The notion of uniform space was first introduced by Weil (1938) as a tool which in contrast with the metrics was used for studying topological spaces with no countability assumptions. It has also been investigated by other mathematicians, yet none was able to develop a desirable theory. However, the systematic theory of uniform spaces was first presented by Bourbaki (1948). Bourbaki insisted that uniformity is an independent theory which is linked to the theory of topological spaces. Thus, the concept of a uniform space can be considered either as axiomatizations of some geometric notions which are close to, but quite independent of the concept of a topological space or as the tools which are selected for studying a topological space.

The theory of uniform spaces shows striking analogies with the theory of metric spaces contrast to the realm of its applicability which is much broader. For example, on every topological group, there are three natural uniformities which are useful in application of topological groups.

BL-algebras were also proposed by Hájek (1998). In order to study the basic logic framework of fuzzy set theory, he carried out several experiments on BL-algebras which were based on both logical and algebraic standpoints. Likewise, the study of BL-algebras endowed with a topology has experienced a tremendous growth over the recent years. Moreover Borzooei et al. (2011) defined the (semi) topological BL-algebras and introduced the least conditions in which all operation were continuous.

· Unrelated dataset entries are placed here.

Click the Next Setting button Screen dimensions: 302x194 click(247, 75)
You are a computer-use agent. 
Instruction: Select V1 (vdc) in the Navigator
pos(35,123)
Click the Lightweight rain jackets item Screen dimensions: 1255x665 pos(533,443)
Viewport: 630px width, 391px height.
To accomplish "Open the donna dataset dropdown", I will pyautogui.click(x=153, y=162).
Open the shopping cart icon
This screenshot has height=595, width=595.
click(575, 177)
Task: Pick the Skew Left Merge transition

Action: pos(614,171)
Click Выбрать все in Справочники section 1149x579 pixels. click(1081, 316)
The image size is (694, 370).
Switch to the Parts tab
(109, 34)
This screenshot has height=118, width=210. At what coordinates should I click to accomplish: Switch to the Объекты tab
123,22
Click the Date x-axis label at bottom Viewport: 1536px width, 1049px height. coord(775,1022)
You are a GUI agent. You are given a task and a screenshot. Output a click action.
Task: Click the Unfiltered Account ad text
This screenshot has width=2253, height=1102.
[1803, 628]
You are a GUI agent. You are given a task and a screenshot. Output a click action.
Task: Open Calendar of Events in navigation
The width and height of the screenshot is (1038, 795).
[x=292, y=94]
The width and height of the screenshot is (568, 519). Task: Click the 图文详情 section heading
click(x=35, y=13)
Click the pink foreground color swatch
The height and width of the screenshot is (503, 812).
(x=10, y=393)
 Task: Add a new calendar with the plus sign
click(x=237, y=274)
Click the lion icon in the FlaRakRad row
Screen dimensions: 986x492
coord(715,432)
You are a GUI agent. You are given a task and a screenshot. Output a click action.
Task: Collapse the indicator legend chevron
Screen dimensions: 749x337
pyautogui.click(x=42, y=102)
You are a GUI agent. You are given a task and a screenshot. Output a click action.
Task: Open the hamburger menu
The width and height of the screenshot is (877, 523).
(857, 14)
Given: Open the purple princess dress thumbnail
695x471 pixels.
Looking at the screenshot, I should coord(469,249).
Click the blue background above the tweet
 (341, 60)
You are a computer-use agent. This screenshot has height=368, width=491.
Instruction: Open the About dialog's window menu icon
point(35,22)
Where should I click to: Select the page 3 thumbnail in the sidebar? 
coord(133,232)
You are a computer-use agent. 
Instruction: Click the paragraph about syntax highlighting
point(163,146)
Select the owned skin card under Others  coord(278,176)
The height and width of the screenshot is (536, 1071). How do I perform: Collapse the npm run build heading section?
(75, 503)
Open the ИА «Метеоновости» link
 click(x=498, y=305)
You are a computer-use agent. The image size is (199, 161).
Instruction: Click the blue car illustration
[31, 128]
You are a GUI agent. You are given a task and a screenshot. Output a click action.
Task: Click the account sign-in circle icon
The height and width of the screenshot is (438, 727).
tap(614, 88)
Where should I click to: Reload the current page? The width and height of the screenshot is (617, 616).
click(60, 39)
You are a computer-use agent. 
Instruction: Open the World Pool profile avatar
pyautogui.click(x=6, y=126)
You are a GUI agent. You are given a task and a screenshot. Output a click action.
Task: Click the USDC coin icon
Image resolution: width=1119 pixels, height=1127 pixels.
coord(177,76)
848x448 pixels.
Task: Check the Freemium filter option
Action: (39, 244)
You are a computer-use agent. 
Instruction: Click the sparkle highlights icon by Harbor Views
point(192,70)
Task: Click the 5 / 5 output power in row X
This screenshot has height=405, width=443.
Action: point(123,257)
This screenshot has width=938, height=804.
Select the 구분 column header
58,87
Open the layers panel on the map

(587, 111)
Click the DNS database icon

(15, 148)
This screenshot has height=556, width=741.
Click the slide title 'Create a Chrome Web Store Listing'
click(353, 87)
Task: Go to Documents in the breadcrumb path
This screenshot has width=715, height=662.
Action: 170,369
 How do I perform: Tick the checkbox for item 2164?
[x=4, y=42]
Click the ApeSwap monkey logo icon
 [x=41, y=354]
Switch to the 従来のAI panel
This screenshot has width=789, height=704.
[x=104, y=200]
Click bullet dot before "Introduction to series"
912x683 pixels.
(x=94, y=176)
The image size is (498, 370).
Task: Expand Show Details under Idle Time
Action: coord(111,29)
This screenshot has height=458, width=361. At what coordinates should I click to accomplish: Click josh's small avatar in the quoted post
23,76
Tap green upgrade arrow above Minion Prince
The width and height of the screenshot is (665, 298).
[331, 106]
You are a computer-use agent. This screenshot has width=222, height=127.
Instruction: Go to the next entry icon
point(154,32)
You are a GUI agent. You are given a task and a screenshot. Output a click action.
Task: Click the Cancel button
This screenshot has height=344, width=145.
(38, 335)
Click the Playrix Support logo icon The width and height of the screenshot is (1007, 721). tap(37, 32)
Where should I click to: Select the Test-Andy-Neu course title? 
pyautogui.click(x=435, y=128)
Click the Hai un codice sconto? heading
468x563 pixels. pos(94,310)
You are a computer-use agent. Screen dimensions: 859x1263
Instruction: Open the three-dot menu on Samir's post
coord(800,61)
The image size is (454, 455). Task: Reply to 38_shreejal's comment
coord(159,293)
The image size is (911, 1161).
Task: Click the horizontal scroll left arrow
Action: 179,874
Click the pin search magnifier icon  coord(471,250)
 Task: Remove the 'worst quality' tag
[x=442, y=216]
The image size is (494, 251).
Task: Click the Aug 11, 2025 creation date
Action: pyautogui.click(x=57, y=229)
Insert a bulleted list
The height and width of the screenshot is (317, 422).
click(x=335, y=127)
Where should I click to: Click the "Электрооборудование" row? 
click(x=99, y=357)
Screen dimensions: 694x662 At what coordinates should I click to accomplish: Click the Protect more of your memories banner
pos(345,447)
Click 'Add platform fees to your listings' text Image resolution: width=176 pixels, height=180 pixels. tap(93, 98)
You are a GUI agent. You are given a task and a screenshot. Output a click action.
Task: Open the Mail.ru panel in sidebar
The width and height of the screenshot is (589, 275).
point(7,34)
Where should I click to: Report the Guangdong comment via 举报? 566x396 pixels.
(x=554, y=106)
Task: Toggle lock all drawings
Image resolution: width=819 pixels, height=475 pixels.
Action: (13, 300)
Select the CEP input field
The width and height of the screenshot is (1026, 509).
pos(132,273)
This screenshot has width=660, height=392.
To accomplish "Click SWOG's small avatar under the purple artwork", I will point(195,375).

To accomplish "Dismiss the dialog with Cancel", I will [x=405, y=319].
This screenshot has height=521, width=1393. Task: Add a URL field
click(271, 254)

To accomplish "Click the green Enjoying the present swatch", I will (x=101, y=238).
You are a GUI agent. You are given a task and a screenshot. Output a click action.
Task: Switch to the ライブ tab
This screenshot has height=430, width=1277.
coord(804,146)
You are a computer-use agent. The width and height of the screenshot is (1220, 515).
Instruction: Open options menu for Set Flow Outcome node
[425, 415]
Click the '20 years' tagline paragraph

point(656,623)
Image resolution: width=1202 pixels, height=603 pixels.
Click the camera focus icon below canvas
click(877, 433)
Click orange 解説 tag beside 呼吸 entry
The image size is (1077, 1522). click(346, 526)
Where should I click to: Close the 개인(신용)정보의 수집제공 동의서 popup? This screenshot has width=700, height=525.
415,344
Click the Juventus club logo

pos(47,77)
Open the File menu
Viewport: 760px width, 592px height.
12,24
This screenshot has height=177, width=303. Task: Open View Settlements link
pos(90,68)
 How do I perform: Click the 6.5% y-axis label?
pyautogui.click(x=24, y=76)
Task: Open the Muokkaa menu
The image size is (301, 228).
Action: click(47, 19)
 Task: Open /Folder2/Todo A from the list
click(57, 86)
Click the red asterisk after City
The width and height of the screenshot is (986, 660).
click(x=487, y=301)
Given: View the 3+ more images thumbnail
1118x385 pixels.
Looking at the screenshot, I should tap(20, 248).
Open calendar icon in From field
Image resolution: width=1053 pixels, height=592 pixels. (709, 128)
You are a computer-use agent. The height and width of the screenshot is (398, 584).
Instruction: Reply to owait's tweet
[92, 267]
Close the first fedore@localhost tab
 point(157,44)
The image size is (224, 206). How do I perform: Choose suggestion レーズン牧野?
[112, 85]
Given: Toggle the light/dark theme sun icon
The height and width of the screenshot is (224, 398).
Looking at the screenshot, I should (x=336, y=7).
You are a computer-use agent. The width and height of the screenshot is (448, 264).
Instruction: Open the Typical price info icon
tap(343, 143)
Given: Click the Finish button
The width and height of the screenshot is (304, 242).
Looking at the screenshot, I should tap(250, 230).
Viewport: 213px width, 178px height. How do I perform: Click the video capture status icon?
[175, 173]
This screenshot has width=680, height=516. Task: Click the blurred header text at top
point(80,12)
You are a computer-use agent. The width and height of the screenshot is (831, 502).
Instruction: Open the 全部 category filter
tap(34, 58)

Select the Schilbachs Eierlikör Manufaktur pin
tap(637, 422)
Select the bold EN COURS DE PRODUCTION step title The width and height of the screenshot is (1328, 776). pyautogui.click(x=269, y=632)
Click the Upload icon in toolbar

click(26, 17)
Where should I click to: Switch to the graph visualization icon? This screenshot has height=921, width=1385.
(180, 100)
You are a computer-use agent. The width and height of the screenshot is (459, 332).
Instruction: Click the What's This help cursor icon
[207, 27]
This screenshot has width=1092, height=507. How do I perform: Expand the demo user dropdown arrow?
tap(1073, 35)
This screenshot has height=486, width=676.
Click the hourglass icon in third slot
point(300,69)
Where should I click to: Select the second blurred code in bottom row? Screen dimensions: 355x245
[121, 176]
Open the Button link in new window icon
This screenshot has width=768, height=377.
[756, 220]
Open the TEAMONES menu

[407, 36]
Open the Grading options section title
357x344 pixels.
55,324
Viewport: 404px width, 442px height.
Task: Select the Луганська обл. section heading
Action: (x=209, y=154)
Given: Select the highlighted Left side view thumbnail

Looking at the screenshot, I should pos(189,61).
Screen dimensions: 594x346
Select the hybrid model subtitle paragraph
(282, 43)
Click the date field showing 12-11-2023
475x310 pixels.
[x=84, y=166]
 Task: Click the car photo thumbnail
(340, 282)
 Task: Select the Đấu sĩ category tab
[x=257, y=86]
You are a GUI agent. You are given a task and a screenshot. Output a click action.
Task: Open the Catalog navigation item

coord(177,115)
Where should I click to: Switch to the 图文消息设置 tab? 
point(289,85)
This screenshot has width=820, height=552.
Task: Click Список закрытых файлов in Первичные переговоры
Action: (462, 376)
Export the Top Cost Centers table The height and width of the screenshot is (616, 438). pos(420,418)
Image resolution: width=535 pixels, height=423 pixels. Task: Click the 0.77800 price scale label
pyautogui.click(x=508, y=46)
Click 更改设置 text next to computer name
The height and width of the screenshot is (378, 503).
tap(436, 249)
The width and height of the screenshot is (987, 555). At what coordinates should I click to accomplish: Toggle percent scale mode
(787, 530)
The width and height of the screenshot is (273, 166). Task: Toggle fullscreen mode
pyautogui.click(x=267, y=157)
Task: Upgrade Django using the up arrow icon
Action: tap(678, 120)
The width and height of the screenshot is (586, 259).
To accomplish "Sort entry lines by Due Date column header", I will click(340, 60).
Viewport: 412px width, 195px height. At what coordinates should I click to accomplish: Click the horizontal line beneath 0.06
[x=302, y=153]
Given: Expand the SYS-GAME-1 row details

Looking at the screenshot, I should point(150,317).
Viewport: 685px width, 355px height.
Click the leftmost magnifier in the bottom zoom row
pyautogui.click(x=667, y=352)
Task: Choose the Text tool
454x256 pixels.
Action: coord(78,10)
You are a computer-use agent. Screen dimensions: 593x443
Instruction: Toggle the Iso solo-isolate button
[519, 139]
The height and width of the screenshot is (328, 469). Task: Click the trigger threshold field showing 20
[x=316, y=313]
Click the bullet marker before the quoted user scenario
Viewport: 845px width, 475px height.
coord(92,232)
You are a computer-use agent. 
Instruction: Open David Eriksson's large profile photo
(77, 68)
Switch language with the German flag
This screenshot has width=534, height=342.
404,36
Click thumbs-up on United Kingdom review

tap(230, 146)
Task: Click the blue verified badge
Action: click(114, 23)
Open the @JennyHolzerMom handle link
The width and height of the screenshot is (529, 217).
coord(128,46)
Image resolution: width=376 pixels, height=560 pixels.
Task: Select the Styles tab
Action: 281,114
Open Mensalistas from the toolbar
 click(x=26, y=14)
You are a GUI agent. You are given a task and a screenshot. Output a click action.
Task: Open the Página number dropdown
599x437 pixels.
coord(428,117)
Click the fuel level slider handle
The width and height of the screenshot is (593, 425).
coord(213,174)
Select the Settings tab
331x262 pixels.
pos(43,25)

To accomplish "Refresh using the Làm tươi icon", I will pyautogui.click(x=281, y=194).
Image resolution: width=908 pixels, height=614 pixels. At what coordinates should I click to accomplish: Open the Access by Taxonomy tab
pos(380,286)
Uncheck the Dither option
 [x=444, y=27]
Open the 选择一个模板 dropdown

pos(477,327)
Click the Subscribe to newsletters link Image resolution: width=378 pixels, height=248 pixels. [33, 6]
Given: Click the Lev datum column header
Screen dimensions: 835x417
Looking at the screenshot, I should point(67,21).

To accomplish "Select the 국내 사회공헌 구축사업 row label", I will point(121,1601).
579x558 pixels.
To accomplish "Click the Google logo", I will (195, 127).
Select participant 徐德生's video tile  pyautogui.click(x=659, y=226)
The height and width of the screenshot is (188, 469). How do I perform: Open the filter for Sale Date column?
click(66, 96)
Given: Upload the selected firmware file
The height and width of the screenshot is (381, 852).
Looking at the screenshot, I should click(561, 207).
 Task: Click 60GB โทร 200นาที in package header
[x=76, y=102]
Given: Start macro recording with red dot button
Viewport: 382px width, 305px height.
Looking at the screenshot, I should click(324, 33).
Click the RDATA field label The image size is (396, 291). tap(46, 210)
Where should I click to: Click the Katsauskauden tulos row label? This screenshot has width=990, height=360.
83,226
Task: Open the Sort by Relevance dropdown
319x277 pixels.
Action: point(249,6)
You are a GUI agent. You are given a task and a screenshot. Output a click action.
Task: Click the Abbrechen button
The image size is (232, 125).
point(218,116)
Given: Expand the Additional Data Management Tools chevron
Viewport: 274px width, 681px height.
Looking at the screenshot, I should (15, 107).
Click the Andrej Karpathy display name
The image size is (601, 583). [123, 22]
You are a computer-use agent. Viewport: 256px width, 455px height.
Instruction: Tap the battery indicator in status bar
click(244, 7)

Borzooei et al. (2012a) also studied metrizability on (semi) topological BL-algebras.

In the recent years uniformity has been studied on lattices and algebraic structures associated with logic. See, for example, Haveshki et al. (2007) and Weber (1991, 1993).

The main purpose of the present paper is to introduce uniform BL-algebras and study the uniform continuity of operations in BL-algebras. This topic is introduced and discussed thoroughly in Sect. 3. A topology induced by a uniformity is called uniform topology. The relationships between the uniform topologies on BL-algebras will be discussed in Sect. 4. Finally, in the last Section, with the help of ideals and filters, some uniformities are introduced and their properties are studied.

2 Preliminary

BL-algebras

A BL-algebra is an algebra \((A,\wedge ,\vee ,\odot ,\rightarrow ,0,1)\) of type (2, 2, 2, 2, 0, 0) such that \((A,\wedge ,\vee ,0,1)\) is a bounded lattice, \((A,\odot ,1)\) is a commutative monoid and for any \(a,b,c\in A:\)

\((BL_1)\) :

\(c \le a \rightarrow b \Leftrightarrow a \odot c \le b\),

\((BL_2)\) :

\( a \wedge b = a \odot (a \rightarrow b)\),

\((BL_3)\) :

\((a \rightarrow b) \vee (b \rightarrow a) = 1\).

Let A be a BL-algebra. We define \(a' = a \rightarrow 0\) and denote \((a')'\) by \({a''}\). The map \(c:A \rightarrow A\) defined by \(c(a) = a'\), for any \(a \in A\), is called the negation map. Also, we assume \({a^0} = 1\) and \({a^n} = {a^{n - 1}} \odot a\) for all natural numbers n. The following properties hold in A:

\( (\mathcal {BL}_1)\) :

\( x \odot y \le x,y \) and \(x \odot 0 = 0,\)

\( (\mathcal {BL}_2)\) :

\( x \le y\) implies \(x \odot z \le y \odot z,\)

\((\mathcal {BL}_3)\) :

\(x \le y\) iff \(x \rightarrow y = 1,\)

\((\mathcal {BL}_4)\) :

\(1 \rightarrow x = x\), \(x \rightarrow x = 1,\)\(x \rightarrow 1 = 1\) and \(1 \odot x = x,\)

\((\mathcal {BL}_5)\) :

\(y \le x \rightarrow y,\)

\((\mathcal {BL}_6)\) :

\(x \rightarrow (y \rightarrow z) = (x \odot y) \rightarrow z = y \rightarrow (x \rightarrow z),\)

\((\mathcal {BL}_7)\) :

\(1' = 0\) and \(0' = 1,\)

\((\mathcal {BL}_8)\) :

\(x' = 1 \Leftrightarrow x = 0,\)

\((\mathcal {BL}_9)\) :

if \(x \le y,\) then \(y \rightarrow z\le x \rightarrow z\) and \(z \rightarrow x \le z \rightarrow y,\)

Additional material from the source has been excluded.